Sunday, June 5, 2011

The Couch Trip

Some solid ideas are in place.

John W. Burns, Jr. (Dan Aykroyd) is causing trouble for his lacklustre psychiatrist, Lawrence Baird (David Clennon). But just as he is about to be transferred back to prison, he intercepts a phone call offering Baird a position as a psychological radio host in Los Angeles, sitting in for one George Maitlin (Charles Grodin), which he promptly accepts. All he needs to do is escape from the ward, fly to LA, convince a shrewd lawyer that he is a trained professional, and dispense beneficial practical wisdom live with the electric confidence of a warm and friendly person of the people. But before he can get his act in place, another individual with a somewhat skewed relationship with 1980s socio-cultural sublimations catches instinctual wind of his former identity (Walter Matthau as Donald Becker), and decides that it's time to cash in on his disenfranchised observations as well.

The Couch Trip's form is well thought out. If I was in charge of deciding which pitches receive the opportunity to be fleshed out whimsically I definitely would have given that for the The Couch Trip the green light. But unfortunately, while gathering critical creative support, unable to sustain the potential of its expectations, it ironically suffers a nervous breakdown, from which it rarely recovers.

When you have an over-the-top idea which requires a sharp degree of energetic immediacy, one impossible situation to overcome after another, the ways in which that energetic immediacy is galvanized must be sensationally plausible while seeming run of the mill. And The Couch Trip's script, boldly defended by Dan Aykroyd, lacks the wherewithal needed to project even a paltry degree of plausibility, and therefore only transmits a mediocre current.

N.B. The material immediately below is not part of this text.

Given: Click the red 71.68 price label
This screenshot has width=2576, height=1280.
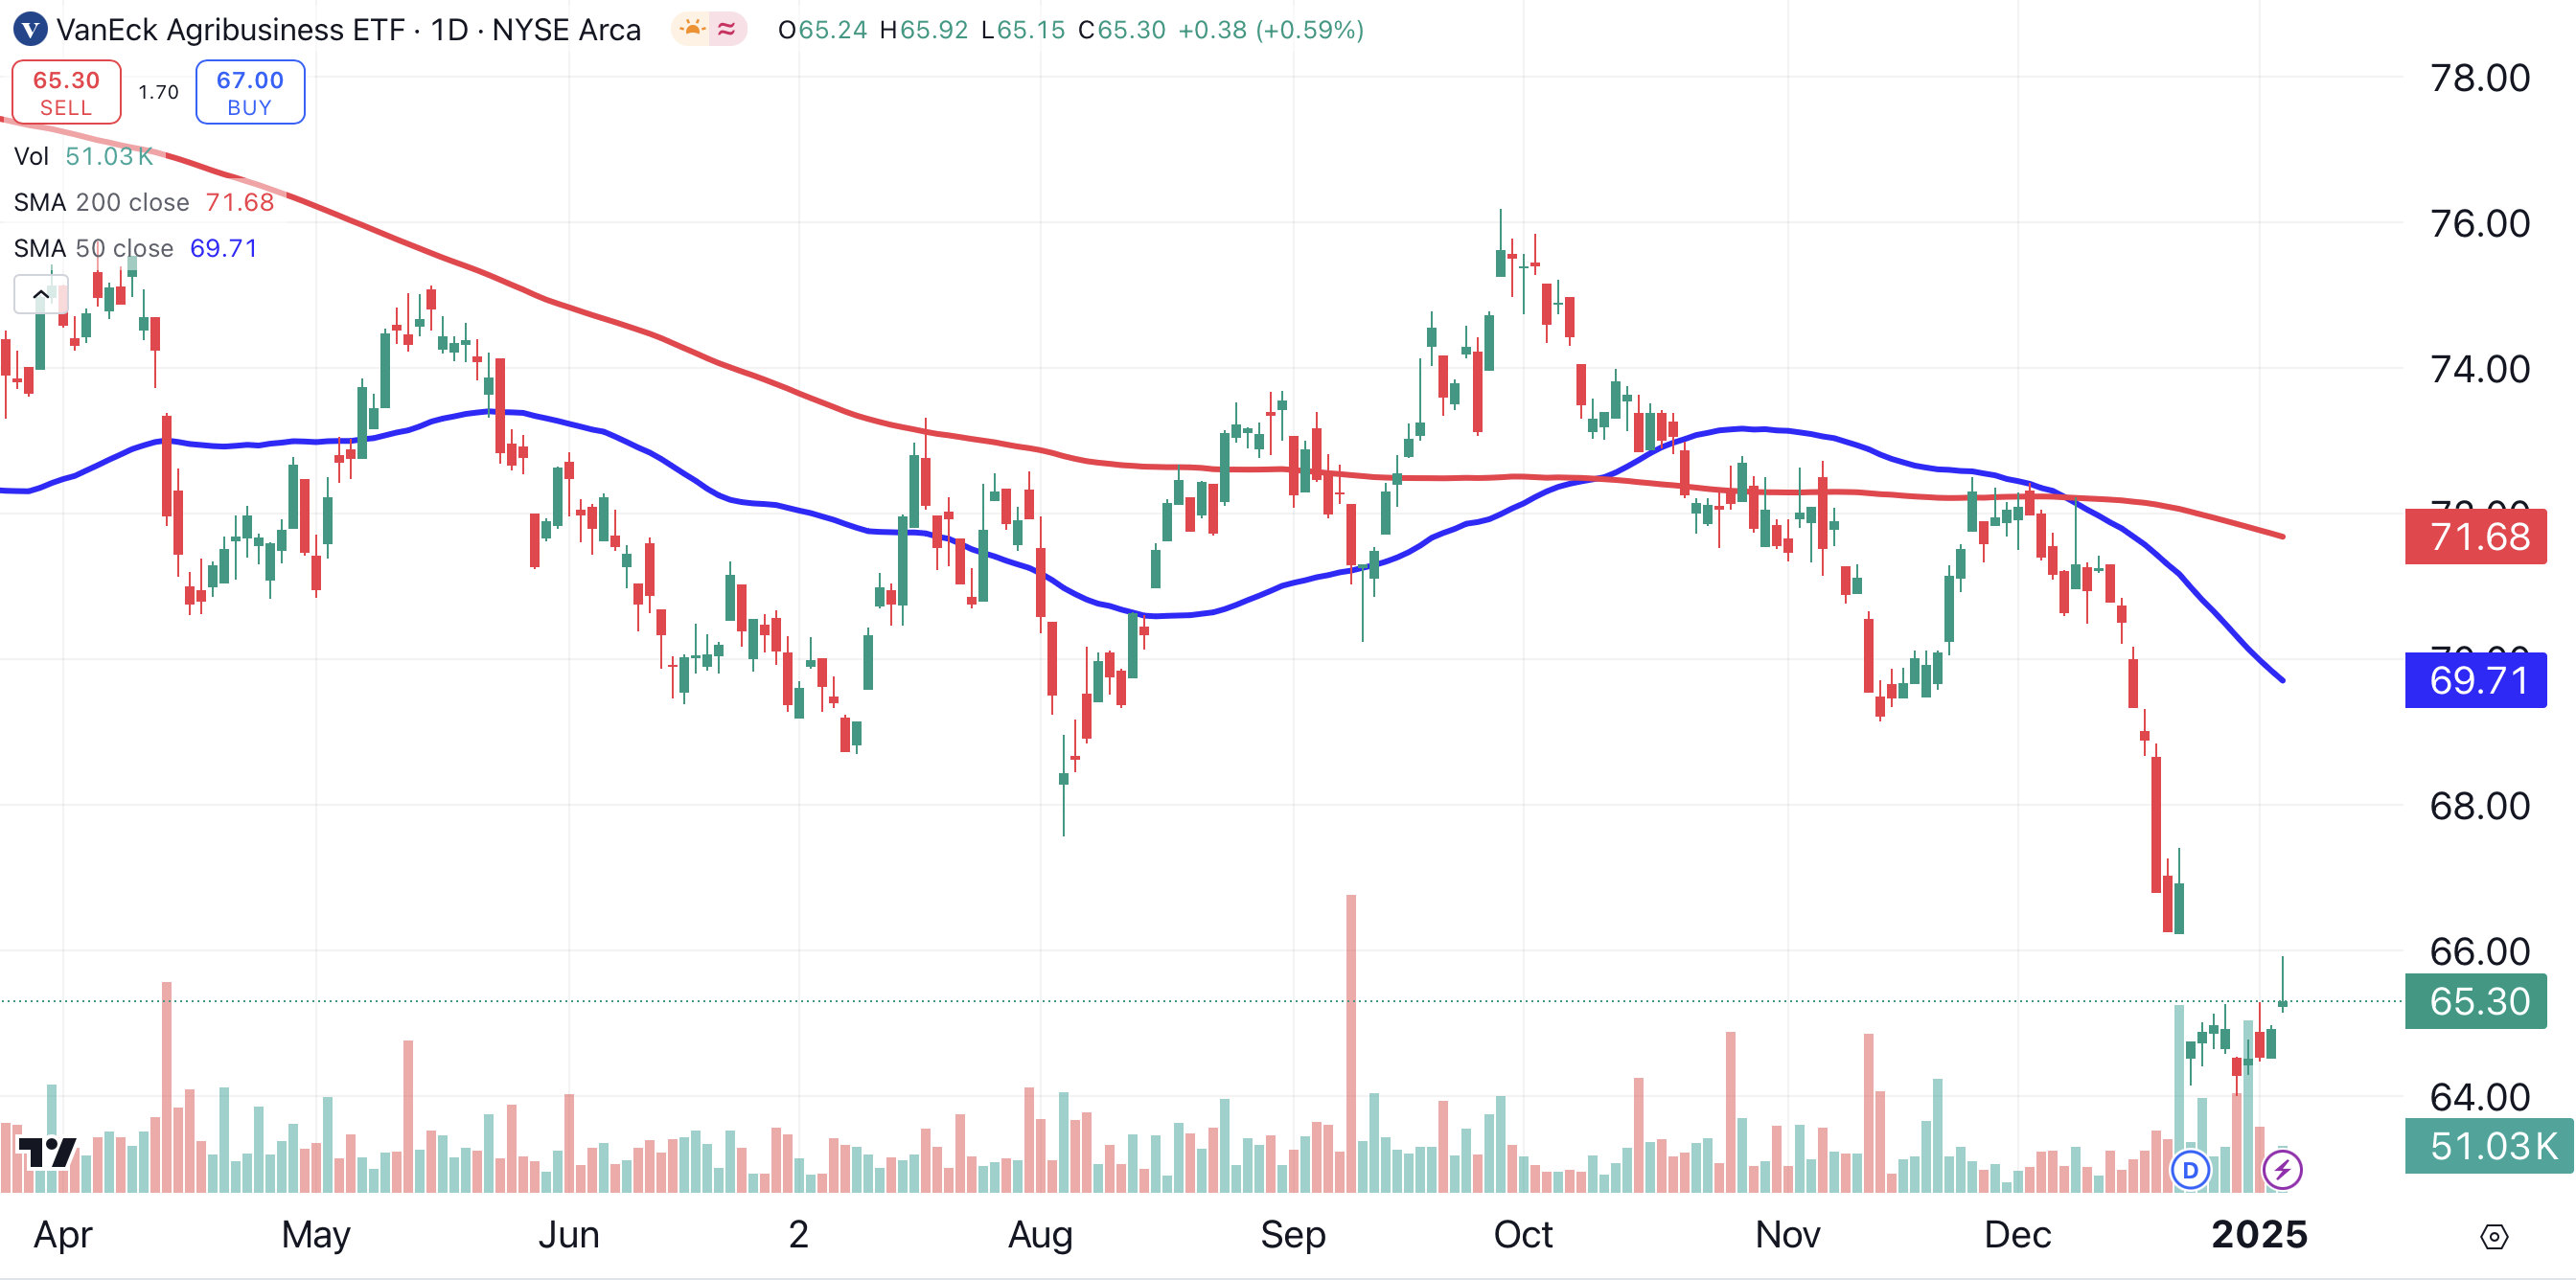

Walter Matthau does save the day from time to time, and the script is deep, establishing multiple subplots and providing several characters with room to flow. But the material with which said characters are provided falls consistently flat, and although the idea of John W. Burns, Jr. works for me on every level, the predicates and commentaries used to build up his rhetorical flexibility do not, at least in terms of making a film entertaining.